◆ **Goal of the exercise**
Would you return the material below exactly, with no line left out?

Content starts

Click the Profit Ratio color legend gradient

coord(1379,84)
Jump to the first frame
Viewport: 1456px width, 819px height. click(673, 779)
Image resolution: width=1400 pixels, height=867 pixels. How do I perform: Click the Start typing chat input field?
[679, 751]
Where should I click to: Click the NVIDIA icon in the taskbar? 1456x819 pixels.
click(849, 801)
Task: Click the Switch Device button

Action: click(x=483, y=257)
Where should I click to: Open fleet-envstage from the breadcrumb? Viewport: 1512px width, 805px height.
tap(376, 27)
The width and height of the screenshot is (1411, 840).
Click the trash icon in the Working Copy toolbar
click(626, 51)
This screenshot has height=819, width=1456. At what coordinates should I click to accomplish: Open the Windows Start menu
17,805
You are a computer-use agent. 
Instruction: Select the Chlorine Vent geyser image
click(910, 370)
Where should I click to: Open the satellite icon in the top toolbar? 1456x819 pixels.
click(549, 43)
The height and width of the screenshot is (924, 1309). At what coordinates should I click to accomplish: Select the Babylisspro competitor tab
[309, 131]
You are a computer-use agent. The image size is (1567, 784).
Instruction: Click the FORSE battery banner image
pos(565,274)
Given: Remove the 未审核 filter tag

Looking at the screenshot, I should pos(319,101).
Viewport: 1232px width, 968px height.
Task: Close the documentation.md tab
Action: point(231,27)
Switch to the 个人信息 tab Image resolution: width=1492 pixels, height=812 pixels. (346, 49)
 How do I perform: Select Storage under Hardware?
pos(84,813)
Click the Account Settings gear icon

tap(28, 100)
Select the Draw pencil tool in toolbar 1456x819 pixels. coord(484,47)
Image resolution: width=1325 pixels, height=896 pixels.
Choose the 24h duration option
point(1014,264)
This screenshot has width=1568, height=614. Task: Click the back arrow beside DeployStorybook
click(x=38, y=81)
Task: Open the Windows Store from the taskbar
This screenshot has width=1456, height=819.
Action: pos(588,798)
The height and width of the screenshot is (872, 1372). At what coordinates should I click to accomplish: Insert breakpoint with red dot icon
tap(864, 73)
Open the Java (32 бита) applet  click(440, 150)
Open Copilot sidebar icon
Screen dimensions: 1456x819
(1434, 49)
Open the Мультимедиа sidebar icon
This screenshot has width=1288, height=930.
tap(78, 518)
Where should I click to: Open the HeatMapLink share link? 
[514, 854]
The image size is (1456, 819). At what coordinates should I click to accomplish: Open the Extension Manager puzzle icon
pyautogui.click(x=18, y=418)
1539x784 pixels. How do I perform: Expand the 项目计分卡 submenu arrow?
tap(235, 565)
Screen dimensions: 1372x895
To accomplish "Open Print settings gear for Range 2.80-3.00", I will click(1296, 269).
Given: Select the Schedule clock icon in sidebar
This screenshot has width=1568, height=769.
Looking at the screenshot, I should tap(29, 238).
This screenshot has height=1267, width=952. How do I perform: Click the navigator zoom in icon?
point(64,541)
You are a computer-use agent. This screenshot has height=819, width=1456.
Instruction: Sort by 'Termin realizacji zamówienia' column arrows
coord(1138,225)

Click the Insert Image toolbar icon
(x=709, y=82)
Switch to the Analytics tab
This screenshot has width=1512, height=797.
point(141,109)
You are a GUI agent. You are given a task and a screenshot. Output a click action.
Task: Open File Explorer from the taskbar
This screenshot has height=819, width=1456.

Content ends

◆ **Answer to the exercise**
Click the Profit Ratio color legend gradient

coord(1379,84)
Jump to the first frame
Viewport: 1456px width, 819px height. click(673, 779)
Image resolution: width=1400 pixels, height=867 pixels. How do I perform: Click the Start typing chat input field?
[679, 751]
Where should I click to: Click the NVIDIA icon in the taskbar? 1456x819 pixels.
click(849, 801)
Task: Click the Switch Device button

Action: click(x=483, y=257)
Where should I click to: Open fleet-envstage from the breadcrumb? Viewport: 1512px width, 805px height.
tap(376, 27)
The width and height of the screenshot is (1411, 840).
Click the trash icon in the Working Copy toolbar
click(626, 51)
This screenshot has height=819, width=1456. At what coordinates should I click to accomplish: Open the Windows Start menu
17,805
You are a computer-use agent. 
Instruction: Select the Chlorine Vent geyser image
click(910, 370)
Where should I click to: Open the satellite icon in the top toolbar? 1456x819 pixels.
click(549, 43)
The height and width of the screenshot is (924, 1309). At what coordinates should I click to accomplish: Select the Babylisspro competitor tab
[309, 131]
You are a computer-use agent. The image size is (1567, 784).
Instruction: Click the FORSE battery banner image
pos(565,274)
Given: Remove the 未审核 filter tag

Looking at the screenshot, I should pos(319,101).
Viewport: 1232px width, 968px height.
Task: Close the documentation.md tab
Action: point(231,27)
Switch to the 个人信息 tab Image resolution: width=1492 pixels, height=812 pixels. (346, 49)
 How do I perform: Select Storage under Hardware?
pos(84,813)
Click the Account Settings gear icon

tap(28, 100)
Select the Draw pencil tool in toolbar 1456x819 pixels. coord(484,47)
Image resolution: width=1325 pixels, height=896 pixels.
Choose the 24h duration option
point(1014,264)
This screenshot has width=1568, height=614. Task: Click the back arrow beside DeployStorybook
click(x=38, y=81)
Task: Open the Windows Store from the taskbar
This screenshot has width=1456, height=819.
Action: pos(588,798)
The height and width of the screenshot is (872, 1372). At what coordinates should I click to accomplish: Insert breakpoint with red dot icon
tap(864, 73)
Open the Java (32 бита) applet  click(440, 150)
Open Copilot sidebar icon
Screen dimensions: 1456x819
(1434, 49)
Open the Мультимедиа sidebar icon
This screenshot has width=1288, height=930.
tap(78, 518)
Where should I click to: Open the HeatMapLink share link? 
[514, 854]
The image size is (1456, 819). At what coordinates should I click to accomplish: Open the Extension Manager puzzle icon
pyautogui.click(x=18, y=418)
1539x784 pixels. How do I perform: Expand the 项目计分卡 submenu arrow?
tap(235, 565)
Screen dimensions: 1372x895
To accomplish "Open Print settings gear for Range 2.80-3.00", I will click(1296, 269).
Given: Select the Schedule clock icon in sidebar
This screenshot has width=1568, height=769.
Looking at the screenshot, I should tap(29, 238).
This screenshot has height=1267, width=952. How do I perform: Click the navigator zoom in icon?
point(64,541)
You are a computer-use agent. This screenshot has height=819, width=1456.
Instruction: Sort by 'Termin realizacji zamówienia' column arrows
coord(1138,225)

Click the Insert Image toolbar icon
(x=709, y=82)
Switch to the Analytics tab
This screenshot has width=1512, height=797.
point(141,109)
You are a GUI agent. You are given a task and a screenshot. Output a click action.
Task: Open File Explorer from the taskbar
This screenshot has height=819, width=1456.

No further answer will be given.